> Supplied material

== Segment start ==

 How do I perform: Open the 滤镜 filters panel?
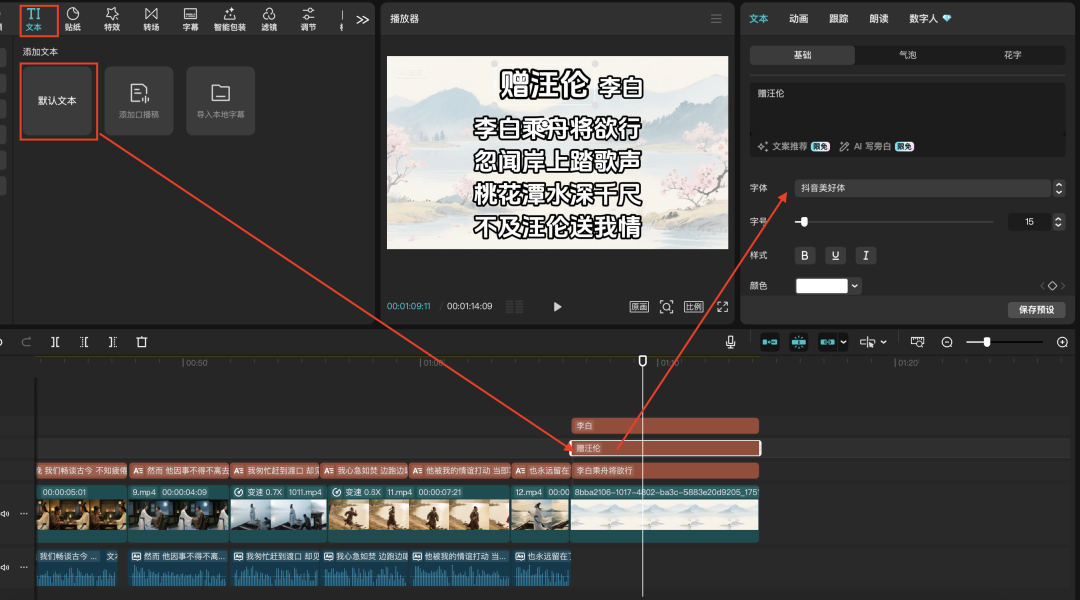[x=269, y=18]
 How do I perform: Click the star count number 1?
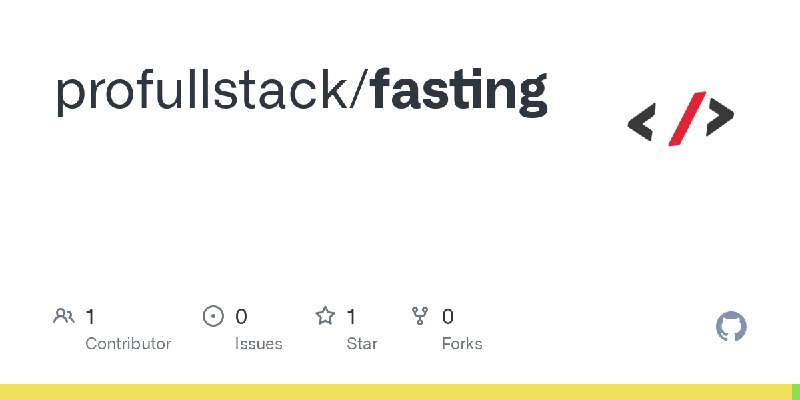(351, 317)
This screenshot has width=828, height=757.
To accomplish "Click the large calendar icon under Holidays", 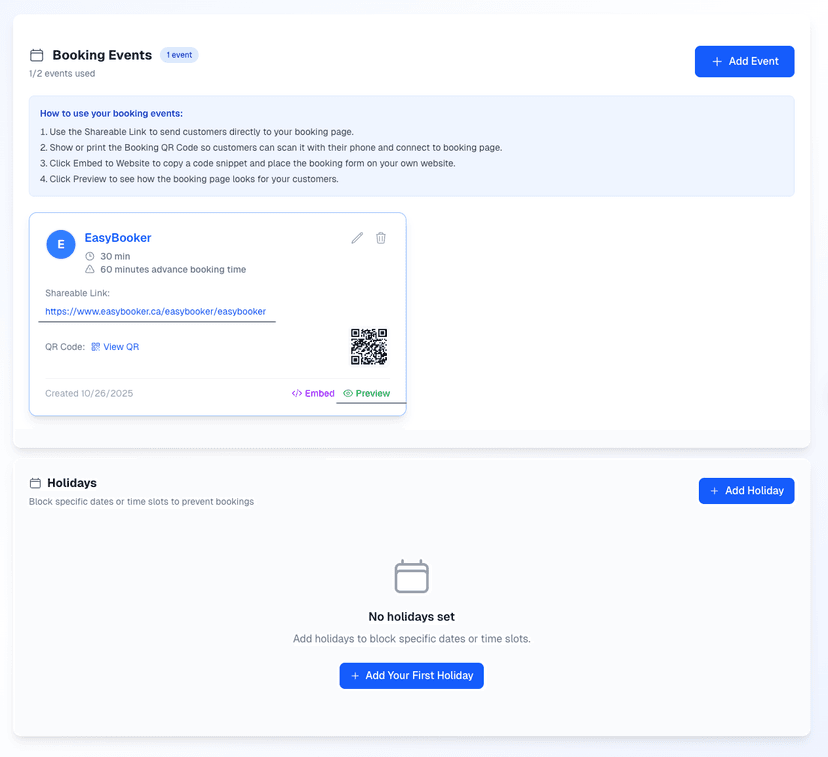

== Segment end ==

> Work required
Print the listing again exactly, please. Keep the pictures out of it.

> Task result
 How do I perform: Open the 滤镜 filters panel?
[x=269, y=18]
 How do I perform: Click the star count number 1?
(351, 317)
This screenshot has width=828, height=757.
To accomplish "Click the large calendar icon under Holidays", 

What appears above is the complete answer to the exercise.